*** Information shown Section Begins ***

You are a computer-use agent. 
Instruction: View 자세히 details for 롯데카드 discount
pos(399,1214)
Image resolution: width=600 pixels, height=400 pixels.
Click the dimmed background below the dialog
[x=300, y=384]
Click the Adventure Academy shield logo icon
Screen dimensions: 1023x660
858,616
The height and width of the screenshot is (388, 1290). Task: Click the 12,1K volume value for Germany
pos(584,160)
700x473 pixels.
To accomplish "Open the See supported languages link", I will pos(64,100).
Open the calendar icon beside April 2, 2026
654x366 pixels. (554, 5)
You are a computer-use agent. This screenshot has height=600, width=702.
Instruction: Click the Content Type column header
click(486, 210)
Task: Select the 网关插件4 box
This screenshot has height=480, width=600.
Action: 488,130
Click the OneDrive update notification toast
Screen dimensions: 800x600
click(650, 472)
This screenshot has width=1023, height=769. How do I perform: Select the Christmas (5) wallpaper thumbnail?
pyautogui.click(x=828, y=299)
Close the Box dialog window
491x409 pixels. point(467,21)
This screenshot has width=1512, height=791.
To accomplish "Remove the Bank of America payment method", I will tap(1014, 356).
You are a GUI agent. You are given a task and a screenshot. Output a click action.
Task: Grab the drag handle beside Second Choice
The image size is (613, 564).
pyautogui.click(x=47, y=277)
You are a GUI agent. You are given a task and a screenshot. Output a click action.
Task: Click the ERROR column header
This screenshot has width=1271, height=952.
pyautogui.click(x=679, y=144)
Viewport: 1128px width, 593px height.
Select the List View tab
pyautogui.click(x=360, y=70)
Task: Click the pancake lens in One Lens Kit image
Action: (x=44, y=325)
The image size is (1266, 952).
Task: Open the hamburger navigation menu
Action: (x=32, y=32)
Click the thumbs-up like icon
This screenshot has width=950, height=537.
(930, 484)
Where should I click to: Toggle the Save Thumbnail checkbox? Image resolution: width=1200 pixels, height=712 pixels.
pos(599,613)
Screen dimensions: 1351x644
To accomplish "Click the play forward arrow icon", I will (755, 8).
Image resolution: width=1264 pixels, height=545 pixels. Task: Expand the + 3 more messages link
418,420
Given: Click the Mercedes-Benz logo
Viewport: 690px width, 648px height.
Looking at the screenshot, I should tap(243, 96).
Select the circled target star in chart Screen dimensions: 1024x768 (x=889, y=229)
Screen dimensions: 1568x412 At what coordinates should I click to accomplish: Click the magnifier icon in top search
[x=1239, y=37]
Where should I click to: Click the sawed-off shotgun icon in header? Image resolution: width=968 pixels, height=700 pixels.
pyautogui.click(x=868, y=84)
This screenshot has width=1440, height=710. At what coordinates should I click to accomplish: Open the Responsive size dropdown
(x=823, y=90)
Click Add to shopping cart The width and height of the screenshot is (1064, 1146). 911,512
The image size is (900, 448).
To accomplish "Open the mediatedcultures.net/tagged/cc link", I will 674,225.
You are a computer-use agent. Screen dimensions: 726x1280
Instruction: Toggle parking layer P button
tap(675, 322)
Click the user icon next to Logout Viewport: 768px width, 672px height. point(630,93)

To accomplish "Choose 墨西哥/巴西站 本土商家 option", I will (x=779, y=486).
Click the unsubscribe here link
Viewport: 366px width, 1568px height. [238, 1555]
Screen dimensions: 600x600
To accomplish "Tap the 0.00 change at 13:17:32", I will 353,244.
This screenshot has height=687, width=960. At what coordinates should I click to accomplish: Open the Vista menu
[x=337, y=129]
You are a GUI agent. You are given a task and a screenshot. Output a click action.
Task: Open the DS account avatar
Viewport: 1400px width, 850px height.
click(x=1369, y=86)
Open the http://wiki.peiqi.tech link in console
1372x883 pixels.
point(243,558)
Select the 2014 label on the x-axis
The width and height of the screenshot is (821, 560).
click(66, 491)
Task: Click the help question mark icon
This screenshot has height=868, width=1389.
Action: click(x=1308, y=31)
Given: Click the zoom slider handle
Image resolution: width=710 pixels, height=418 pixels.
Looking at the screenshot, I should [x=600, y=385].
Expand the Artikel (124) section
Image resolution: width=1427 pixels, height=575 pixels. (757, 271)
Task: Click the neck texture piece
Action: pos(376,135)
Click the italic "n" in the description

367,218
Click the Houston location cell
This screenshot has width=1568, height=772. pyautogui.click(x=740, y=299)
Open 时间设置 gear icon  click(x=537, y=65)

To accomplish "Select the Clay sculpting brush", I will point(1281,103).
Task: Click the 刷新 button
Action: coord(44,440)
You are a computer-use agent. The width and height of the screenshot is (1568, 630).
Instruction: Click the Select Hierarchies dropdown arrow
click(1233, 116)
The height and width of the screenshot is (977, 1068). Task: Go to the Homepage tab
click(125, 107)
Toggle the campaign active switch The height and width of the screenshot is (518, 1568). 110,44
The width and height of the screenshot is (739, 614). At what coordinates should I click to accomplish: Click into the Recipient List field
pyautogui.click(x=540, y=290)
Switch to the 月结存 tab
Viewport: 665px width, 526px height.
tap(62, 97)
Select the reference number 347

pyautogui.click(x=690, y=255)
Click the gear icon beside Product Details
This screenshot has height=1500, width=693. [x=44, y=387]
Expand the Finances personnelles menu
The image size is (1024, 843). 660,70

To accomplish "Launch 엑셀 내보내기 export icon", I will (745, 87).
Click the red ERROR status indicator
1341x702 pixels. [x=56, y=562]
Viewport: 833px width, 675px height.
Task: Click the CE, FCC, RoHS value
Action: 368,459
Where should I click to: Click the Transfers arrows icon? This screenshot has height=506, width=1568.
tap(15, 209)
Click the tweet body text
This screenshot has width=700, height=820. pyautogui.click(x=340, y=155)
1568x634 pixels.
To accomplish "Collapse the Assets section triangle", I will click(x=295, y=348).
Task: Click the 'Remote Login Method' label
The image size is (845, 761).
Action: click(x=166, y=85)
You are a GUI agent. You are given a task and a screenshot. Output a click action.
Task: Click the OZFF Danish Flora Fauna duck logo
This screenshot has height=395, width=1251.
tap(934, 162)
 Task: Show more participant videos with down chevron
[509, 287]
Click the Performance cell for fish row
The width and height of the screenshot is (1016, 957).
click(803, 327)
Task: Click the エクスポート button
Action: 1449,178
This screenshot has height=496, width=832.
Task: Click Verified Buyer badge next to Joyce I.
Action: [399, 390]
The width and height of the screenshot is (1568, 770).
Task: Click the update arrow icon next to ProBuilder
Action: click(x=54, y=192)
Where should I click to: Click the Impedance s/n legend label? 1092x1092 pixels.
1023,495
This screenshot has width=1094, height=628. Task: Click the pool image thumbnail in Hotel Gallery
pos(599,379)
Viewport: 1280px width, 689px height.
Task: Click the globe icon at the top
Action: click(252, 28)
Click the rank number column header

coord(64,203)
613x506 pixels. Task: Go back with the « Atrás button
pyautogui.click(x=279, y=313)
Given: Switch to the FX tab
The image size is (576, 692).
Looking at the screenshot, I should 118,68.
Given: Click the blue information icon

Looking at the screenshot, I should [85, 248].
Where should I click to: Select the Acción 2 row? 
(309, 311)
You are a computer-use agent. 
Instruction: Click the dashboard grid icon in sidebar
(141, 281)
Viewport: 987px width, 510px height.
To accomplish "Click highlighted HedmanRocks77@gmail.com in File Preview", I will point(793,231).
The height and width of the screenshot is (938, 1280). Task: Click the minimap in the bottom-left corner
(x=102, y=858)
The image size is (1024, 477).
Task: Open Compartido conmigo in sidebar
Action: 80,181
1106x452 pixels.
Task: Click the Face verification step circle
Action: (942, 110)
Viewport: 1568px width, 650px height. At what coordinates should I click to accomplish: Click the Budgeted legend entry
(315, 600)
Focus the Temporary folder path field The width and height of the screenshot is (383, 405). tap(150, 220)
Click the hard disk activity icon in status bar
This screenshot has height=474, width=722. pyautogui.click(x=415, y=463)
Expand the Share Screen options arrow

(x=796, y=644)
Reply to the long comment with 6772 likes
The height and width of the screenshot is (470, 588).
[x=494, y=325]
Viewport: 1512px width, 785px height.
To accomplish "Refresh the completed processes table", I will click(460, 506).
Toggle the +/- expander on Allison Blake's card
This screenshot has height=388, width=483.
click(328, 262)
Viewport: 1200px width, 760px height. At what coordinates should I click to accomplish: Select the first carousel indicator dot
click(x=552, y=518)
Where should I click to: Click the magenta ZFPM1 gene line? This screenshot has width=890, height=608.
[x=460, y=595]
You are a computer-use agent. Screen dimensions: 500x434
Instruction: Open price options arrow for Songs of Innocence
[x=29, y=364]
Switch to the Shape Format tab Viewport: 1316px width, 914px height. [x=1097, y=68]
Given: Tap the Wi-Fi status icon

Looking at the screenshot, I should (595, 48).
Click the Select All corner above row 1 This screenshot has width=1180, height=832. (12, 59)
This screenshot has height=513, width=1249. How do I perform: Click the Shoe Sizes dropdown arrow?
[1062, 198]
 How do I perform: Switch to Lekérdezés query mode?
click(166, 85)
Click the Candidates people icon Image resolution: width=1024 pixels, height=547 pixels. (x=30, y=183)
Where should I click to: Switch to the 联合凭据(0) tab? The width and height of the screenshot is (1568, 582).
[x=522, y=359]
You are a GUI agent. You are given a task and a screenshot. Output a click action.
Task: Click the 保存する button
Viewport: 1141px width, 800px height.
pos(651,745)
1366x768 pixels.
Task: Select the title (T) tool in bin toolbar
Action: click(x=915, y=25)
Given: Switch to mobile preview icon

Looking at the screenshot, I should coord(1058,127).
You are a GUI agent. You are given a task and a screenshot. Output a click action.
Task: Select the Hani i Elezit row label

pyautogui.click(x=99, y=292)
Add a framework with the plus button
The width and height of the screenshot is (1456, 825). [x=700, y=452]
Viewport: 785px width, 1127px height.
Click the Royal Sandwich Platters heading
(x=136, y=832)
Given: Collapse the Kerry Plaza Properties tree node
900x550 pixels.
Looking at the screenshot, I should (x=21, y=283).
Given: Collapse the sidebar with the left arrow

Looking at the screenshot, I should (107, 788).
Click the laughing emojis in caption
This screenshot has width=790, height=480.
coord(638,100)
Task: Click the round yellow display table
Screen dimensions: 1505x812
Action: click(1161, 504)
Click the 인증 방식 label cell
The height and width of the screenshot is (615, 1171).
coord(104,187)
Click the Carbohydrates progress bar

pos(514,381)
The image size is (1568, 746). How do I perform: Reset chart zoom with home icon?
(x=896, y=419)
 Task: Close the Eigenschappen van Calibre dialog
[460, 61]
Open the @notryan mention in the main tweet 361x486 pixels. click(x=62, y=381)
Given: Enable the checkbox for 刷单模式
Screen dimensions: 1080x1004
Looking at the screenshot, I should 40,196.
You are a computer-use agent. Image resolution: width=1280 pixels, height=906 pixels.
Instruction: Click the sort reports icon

*** Information shown Section Ends ***

> Problem to solve: Only the lines of the data holding the string "handle" are wanted; copy each of them.

> Result:
Task: Grab the drag handle beside Second Choice
Given: Click the zoom slider handle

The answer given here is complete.